___ Data for the task
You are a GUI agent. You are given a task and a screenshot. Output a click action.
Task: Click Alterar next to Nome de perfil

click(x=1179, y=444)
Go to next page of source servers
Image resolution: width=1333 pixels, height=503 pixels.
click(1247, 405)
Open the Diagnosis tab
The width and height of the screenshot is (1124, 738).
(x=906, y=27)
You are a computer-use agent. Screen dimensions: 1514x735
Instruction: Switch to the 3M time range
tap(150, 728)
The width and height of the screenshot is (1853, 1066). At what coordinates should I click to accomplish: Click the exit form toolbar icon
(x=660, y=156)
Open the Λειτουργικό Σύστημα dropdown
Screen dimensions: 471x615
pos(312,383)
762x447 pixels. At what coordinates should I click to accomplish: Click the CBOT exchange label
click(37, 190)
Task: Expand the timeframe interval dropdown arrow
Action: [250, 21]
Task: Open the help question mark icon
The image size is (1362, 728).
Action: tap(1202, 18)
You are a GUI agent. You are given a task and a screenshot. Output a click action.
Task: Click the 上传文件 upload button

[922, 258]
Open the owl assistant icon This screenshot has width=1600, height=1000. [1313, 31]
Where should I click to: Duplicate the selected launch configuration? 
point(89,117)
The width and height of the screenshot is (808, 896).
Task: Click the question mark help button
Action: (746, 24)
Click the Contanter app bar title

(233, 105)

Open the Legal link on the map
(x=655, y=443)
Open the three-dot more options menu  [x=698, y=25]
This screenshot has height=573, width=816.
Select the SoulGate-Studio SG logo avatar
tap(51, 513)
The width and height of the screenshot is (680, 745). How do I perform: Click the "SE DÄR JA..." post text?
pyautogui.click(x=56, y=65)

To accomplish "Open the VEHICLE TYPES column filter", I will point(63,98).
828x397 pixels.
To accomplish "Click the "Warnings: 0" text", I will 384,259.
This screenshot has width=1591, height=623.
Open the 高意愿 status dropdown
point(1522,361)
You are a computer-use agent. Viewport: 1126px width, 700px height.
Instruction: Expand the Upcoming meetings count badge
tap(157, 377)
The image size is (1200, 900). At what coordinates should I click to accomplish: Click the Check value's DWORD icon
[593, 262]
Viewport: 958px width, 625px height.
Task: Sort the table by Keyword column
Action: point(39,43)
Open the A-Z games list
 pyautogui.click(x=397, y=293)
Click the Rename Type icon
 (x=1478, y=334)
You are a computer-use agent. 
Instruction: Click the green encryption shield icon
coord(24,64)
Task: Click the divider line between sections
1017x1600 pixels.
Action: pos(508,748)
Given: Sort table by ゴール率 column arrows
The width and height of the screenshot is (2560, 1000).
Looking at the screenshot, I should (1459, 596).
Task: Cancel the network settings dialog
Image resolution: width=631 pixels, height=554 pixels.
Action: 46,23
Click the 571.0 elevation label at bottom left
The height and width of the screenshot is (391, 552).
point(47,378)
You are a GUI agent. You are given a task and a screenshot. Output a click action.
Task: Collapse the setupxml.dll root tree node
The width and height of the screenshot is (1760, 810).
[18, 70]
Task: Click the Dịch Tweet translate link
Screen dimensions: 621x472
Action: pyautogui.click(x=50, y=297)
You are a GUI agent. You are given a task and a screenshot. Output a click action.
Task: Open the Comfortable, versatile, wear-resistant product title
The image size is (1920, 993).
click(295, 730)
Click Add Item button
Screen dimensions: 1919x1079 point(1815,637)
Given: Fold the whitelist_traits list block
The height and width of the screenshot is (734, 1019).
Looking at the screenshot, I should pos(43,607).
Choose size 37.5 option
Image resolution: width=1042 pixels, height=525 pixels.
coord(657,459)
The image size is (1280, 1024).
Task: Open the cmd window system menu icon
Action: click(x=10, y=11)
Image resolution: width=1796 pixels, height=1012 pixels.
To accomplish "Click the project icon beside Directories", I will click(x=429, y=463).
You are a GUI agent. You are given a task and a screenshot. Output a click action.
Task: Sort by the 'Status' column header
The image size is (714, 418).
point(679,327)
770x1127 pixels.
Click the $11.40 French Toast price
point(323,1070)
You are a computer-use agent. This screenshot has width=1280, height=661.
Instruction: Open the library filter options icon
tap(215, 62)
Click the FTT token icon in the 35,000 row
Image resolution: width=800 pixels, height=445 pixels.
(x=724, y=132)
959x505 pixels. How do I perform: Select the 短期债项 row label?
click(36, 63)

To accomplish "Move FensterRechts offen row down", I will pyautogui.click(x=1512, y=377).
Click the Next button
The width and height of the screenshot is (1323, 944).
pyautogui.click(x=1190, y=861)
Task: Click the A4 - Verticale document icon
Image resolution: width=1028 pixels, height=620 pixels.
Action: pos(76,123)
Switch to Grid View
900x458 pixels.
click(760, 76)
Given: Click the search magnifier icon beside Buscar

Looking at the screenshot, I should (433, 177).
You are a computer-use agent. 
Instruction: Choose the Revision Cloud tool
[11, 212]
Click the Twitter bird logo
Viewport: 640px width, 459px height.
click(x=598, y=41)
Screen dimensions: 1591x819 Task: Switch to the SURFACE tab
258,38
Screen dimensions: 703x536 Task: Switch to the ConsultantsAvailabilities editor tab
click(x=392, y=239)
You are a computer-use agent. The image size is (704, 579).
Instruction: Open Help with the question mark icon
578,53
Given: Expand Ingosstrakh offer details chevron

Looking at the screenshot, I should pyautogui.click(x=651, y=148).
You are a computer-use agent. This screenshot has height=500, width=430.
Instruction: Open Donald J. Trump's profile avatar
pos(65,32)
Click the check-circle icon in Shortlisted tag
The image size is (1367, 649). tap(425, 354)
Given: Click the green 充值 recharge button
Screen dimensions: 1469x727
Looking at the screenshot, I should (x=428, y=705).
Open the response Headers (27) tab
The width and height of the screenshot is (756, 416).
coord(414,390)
______
:: What you should do ::
Your answer should hold every line of the entries that contains the string "will".

:: Result below ::
To accomplish "Open the VEHICLE TYPES column filter", I will point(63,98).
To accomplish "Click the "Warnings: 0" text", I will 384,259.
To accomplish "Click the project icon beside Directories", I will click(x=429, y=463).
To accomplish "Move FensterRechts offen row down", I will pyautogui.click(x=1512, y=377).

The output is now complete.